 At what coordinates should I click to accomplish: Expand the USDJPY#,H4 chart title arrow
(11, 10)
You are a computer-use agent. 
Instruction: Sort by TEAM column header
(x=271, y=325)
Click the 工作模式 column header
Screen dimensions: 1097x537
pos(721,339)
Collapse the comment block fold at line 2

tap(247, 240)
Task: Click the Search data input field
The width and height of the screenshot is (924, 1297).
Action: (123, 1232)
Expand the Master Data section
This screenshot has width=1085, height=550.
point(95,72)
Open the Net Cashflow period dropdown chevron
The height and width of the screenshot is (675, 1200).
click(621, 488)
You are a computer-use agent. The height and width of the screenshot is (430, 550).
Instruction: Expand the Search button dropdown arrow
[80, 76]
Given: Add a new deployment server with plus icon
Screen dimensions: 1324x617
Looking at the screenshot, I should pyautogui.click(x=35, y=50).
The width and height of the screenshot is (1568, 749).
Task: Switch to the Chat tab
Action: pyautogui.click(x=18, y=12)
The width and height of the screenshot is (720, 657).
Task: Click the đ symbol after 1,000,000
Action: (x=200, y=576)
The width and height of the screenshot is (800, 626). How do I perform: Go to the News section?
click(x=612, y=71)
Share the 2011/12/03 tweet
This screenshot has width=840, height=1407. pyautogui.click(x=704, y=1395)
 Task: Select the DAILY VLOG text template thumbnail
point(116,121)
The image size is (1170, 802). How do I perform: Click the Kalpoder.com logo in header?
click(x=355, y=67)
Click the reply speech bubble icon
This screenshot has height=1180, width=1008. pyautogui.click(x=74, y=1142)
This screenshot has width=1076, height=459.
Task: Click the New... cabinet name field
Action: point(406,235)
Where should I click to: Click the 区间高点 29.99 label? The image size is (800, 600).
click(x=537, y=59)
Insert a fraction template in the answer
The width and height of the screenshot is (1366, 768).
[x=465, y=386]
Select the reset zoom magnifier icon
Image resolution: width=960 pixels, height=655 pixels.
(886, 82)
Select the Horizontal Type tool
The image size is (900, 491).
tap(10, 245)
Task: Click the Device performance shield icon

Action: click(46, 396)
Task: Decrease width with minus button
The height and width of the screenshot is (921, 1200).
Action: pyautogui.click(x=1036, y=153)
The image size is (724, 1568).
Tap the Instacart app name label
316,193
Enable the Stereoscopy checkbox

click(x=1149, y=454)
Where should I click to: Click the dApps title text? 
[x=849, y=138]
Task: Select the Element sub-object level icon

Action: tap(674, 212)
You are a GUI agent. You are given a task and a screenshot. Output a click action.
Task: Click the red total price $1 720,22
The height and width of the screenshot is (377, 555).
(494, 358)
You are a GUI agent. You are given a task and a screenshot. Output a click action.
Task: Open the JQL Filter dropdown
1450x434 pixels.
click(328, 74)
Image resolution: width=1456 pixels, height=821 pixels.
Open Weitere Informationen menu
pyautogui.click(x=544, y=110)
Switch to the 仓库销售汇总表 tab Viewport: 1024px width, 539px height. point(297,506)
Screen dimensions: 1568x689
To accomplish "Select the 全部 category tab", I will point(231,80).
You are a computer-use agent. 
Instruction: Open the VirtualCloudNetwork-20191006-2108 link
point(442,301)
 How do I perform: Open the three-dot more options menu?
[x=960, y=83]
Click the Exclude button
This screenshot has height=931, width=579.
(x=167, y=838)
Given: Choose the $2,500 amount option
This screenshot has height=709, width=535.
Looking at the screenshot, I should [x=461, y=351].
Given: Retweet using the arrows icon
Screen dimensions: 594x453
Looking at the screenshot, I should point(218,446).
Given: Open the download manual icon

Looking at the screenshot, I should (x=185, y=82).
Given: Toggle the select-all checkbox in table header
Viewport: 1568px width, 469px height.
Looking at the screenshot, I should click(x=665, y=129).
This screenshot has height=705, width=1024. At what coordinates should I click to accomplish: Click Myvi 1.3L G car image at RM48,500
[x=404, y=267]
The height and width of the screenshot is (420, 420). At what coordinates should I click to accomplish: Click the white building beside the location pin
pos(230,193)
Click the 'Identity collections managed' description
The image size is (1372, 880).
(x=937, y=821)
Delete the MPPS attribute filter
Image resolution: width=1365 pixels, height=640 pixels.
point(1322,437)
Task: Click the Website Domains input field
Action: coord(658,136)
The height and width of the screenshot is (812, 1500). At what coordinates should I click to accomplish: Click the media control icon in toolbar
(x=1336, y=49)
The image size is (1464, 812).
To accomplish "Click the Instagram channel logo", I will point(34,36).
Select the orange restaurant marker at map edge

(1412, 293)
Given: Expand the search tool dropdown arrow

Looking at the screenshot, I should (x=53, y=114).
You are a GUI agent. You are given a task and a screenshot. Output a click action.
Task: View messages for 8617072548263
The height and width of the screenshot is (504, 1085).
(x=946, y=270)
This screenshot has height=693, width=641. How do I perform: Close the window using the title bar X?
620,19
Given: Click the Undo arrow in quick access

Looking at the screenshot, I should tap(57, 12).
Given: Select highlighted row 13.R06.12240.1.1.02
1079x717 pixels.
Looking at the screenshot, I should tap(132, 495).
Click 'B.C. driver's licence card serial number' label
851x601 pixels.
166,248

*-*-*

* [What is being asked] Each line between the start of the listing above and the line containing "You are a computer-use agent. The", with both ends counted, is to be set down unchanged.

* [Answer box]
 At what coordinates should I click to accomplish: Expand the USDJPY#,H4 chart title arrow
(11, 10)
You are a computer-use agent. 
Instruction: Sort by TEAM column header
(x=271, y=325)
Click the 工作模式 column header
Screen dimensions: 1097x537
pos(721,339)
Collapse the comment block fold at line 2

tap(247, 240)
Task: Click the Search data input field
The width and height of the screenshot is (924, 1297).
Action: (123, 1232)
Expand the Master Data section
This screenshot has width=1085, height=550.
point(95,72)
Open the Net Cashflow period dropdown chevron
The height and width of the screenshot is (675, 1200).
click(621, 488)
You are a computer-use agent. The height and width of the screenshot is (430, 550).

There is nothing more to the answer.